The major strengths of this study include demographic and outcome events using individual patient-level data from a well-established multiracial kidney disease cohort, including Hispanic patients, in the US. We were able to assess mortality outcomes, which is a methodological advantage over past research. This study examined multiple neighborhood-level characteristics by linking ACS data to patient-level data and explored the influence of racially and ethnically integrated neighborhoods on health outcomes, an underexamined approach that could help better understand mechanisms driving racial health inequities [6, 35, 43]. The data also represents real-world practices across many dialysis facilities in a mixture of residential regions.

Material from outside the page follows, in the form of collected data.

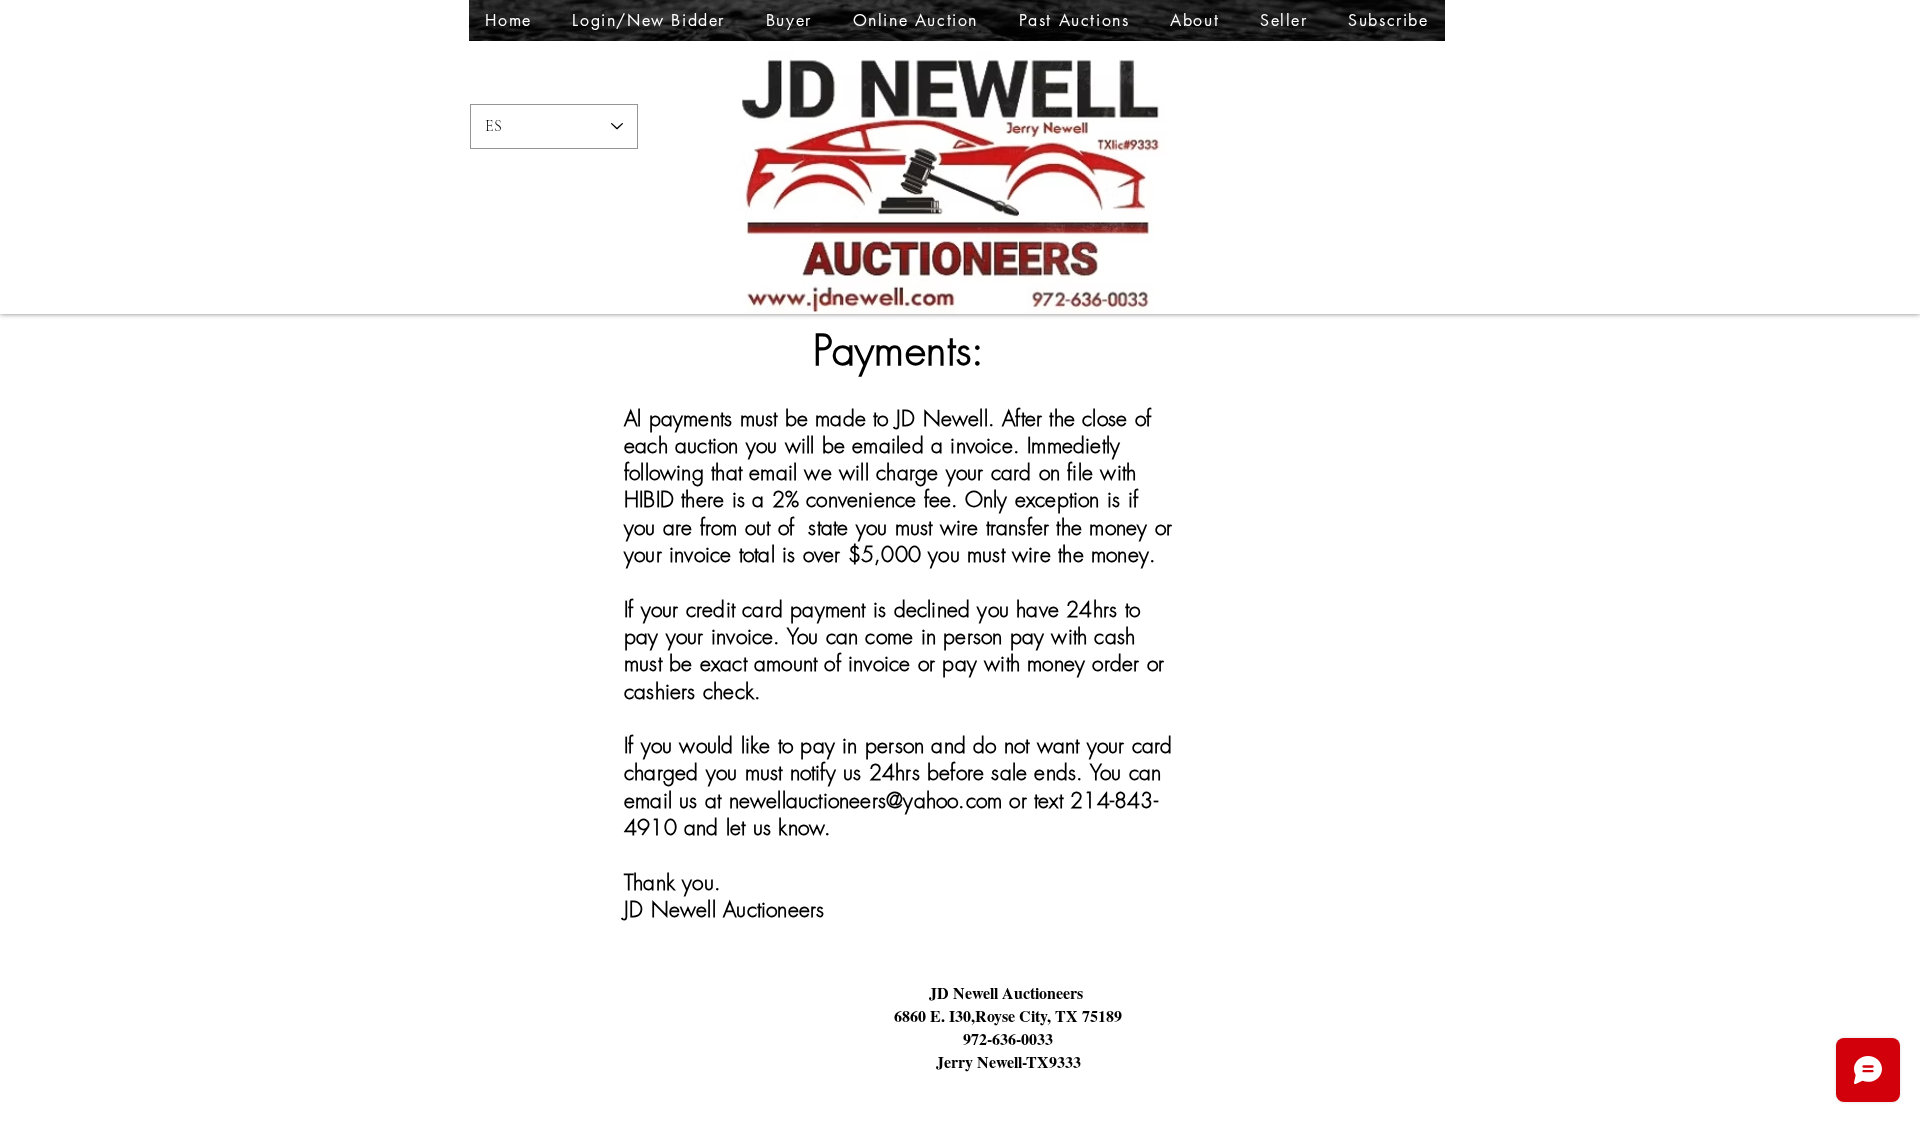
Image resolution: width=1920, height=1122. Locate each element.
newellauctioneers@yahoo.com (866, 800)
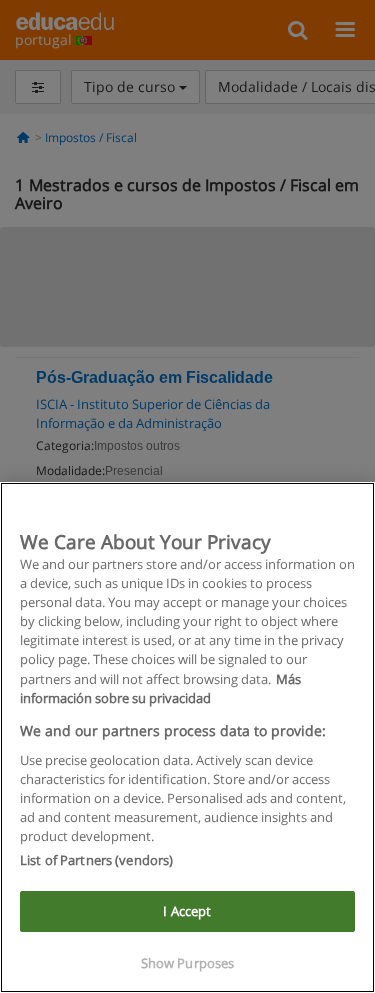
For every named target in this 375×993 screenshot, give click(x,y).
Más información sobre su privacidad (160, 688)
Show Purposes (188, 963)
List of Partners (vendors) (96, 860)
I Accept (187, 911)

The current study has several limitations. We recognize that ethnicity is not the same as nativity, and there is important variability in risks and outcomes within the individuals identifying as Hispanic. We included community-level variables related to immigration and citizenship status to better characterize the influence of community attributes common to most Hispanic populations to refine our analyses. We also recognize that dialysis facility Zip codes may not necessarily reflect patients’ residential Zip codes and may have introduced exposure misclassification. While we could not assess concordance between facility and patient residential Zip codes because patients’ addresses were not available in the DOPPS, most patients reside in or close to Zip codes with a dialysis facility [6, 44]. However, referral bias and other socio-economic factors may force patients, especially those from minoritized communities, to dialyze in facilities outside their Zip code. Such locations may have different dialysis facility quality compared to the associated facility with the patient’s residential Zip code [6, 44]. Finally, there were lower rates of diagnosed psychiatric illness reported in patients receiving maintenance dialysis in communities with a high HED, though this may be related to under-reporting of these complications.

Conclusion

Despite the documented social disadvantage of predominantly Black or Hispanic residential areas, we found that greater residential racial/ethnic integration was associated with lower mortality among younger patients. This association was independent of individual demographic and clinical characteristics, dialysis metrics, and community socio-economic attributes. Neighborhood social capital may allow minoritized patients to navigate, purchase and gain access to necessary dialysis and related health services that otherwise may have been impeded by their limited community-level resources. The current study could not directly examine the influence of neighborhood social resources and connections. However, since neighborhood characteristics are a function of the policies and interventions introduced, future research on neighborhood context and social cohesion could provide insight into the role of the neighborhood social environment and potential strategies that can improve survival outcomes for all patients.